** TASK GOAL **
Nothing in the records may be altered. Repeat them in full.

** GIVEN RECORDS **
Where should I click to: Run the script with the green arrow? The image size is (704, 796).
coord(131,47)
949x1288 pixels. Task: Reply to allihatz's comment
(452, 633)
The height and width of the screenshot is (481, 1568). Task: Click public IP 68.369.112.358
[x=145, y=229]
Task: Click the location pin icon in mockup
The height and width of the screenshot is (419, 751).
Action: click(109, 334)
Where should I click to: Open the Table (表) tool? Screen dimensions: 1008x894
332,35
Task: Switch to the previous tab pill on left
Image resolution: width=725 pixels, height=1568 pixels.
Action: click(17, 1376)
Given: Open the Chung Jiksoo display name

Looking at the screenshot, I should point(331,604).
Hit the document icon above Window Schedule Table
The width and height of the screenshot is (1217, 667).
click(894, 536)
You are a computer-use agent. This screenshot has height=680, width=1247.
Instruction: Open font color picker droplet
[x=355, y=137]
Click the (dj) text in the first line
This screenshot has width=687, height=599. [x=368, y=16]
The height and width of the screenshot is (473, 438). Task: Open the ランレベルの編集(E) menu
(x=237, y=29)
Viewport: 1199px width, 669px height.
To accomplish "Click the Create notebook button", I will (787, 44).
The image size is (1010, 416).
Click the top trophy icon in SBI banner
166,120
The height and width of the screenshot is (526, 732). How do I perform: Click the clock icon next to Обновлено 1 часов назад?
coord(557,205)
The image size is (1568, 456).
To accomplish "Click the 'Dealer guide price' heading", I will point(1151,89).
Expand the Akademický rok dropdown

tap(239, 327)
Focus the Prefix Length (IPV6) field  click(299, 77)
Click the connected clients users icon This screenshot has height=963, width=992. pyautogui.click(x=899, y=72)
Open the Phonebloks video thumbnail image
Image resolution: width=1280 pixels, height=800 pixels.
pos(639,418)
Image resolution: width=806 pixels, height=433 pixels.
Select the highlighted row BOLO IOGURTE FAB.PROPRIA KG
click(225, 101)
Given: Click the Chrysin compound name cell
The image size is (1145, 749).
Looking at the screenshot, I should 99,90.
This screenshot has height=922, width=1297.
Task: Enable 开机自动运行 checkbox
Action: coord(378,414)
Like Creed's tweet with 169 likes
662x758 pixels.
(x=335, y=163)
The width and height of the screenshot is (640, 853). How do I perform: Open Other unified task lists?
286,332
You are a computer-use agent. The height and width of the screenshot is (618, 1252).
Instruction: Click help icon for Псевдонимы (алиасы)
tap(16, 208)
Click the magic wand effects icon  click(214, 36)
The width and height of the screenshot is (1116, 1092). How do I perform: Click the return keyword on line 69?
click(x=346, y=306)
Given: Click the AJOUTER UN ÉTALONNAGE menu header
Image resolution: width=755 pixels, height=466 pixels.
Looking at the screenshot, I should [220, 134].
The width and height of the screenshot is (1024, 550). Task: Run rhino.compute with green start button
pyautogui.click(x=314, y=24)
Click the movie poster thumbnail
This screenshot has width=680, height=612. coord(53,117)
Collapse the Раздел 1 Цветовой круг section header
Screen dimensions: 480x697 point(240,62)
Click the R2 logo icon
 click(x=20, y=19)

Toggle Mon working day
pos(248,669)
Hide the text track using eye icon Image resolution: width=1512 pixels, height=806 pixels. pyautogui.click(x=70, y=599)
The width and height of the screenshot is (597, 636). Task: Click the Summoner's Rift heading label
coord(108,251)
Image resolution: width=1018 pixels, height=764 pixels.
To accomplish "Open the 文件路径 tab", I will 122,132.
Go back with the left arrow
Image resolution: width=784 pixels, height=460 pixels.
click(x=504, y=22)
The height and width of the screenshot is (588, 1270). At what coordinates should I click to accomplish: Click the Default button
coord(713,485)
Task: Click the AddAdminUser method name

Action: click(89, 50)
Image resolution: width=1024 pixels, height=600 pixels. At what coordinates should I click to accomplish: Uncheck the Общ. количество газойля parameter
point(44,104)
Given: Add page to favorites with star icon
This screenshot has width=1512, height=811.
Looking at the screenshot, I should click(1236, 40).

** COMPLETED TASK **
Where should I click to: Run the script with the green arrow? The image size is (704, 796).
coord(131,47)
949x1288 pixels. Task: Reply to allihatz's comment
(452, 633)
The height and width of the screenshot is (481, 1568). Task: Click public IP 68.369.112.358
[x=145, y=229]
Task: Click the location pin icon in mockup
The height and width of the screenshot is (419, 751).
Action: click(109, 334)
Where should I click to: Open the Table (表) tool? Screen dimensions: 1008x894
332,35
Task: Switch to the previous tab pill on left
Image resolution: width=725 pixels, height=1568 pixels.
Action: click(17, 1376)
Given: Open the Chung Jiksoo display name

Looking at the screenshot, I should point(331,604).
Hit the document icon above Window Schedule Table
The width and height of the screenshot is (1217, 667).
click(894, 536)
You are a computer-use agent. This screenshot has height=680, width=1247.
Instruction: Open font color picker droplet
[x=355, y=137]
Click the (dj) text in the first line
This screenshot has width=687, height=599. [x=368, y=16]
The height and width of the screenshot is (473, 438). Task: Open the ランレベルの編集(E) menu
(x=237, y=29)
Viewport: 1199px width, 669px height.
To accomplish "Click the Create notebook button", I will (787, 44).
The image size is (1010, 416).
Click the top trophy icon in SBI banner
166,120
The height and width of the screenshot is (526, 732). How do I perform: Click the clock icon next to Обновлено 1 часов назад?
coord(557,205)
The image size is (1568, 456).
To accomplish "Click the 'Dealer guide price' heading", I will point(1151,89).
Expand the Akademický rok dropdown

tap(239, 327)
Focus the Prefix Length (IPV6) field  click(299, 77)
Click the connected clients users icon This screenshot has height=963, width=992. pyautogui.click(x=899, y=72)
Open the Phonebloks video thumbnail image
Image resolution: width=1280 pixels, height=800 pixels.
pos(639,418)
Image resolution: width=806 pixels, height=433 pixels.
Select the highlighted row BOLO IOGURTE FAB.PROPRIA KG
click(225, 101)
Given: Click the Chrysin compound name cell
The image size is (1145, 749).
Looking at the screenshot, I should 99,90.
This screenshot has height=922, width=1297.
Task: Enable 开机自动运行 checkbox
Action: coord(378,414)
Like Creed's tweet with 169 likes
662x758 pixels.
(x=335, y=163)
The width and height of the screenshot is (640, 853). How do I perform: Open Other unified task lists?
286,332
You are a computer-use agent. The height and width of the screenshot is (618, 1252).
Instruction: Click help icon for Псевдонимы (алиасы)
tap(16, 208)
Click the magic wand effects icon  click(214, 36)
The width and height of the screenshot is (1116, 1092). How do I perform: Click the return keyword on line 69?
click(x=346, y=306)
Given: Click the AJOUTER UN ÉTALONNAGE menu header
Image resolution: width=755 pixels, height=466 pixels.
Looking at the screenshot, I should [220, 134].
The width and height of the screenshot is (1024, 550). Task: Run rhino.compute with green start button
pyautogui.click(x=314, y=24)
Click the movie poster thumbnail
This screenshot has width=680, height=612. coord(53,117)
Collapse the Раздел 1 Цветовой круг section header
Screen dimensions: 480x697 point(240,62)
Click the R2 logo icon
 click(x=20, y=19)

Toggle Mon working day
pos(248,669)
Hide the text track using eye icon Image resolution: width=1512 pixels, height=806 pixels. pyautogui.click(x=70, y=599)
The width and height of the screenshot is (597, 636). Task: Click the Summoner's Rift heading label
coord(108,251)
Image resolution: width=1018 pixels, height=764 pixels.
To accomplish "Open the 文件路径 tab", I will 122,132.
Go back with the left arrow
Image resolution: width=784 pixels, height=460 pixels.
click(x=504, y=22)
The height and width of the screenshot is (588, 1270). At what coordinates should I click to accomplish: Click the Default button
coord(713,485)
Task: Click the AddAdminUser method name

Action: click(89, 50)
Image resolution: width=1024 pixels, height=600 pixels. At what coordinates should I click to accomplish: Uncheck the Общ. количество газойля parameter
point(44,104)
Given: Add page to favorites with star icon
This screenshot has width=1512, height=811.
Looking at the screenshot, I should click(1236, 40).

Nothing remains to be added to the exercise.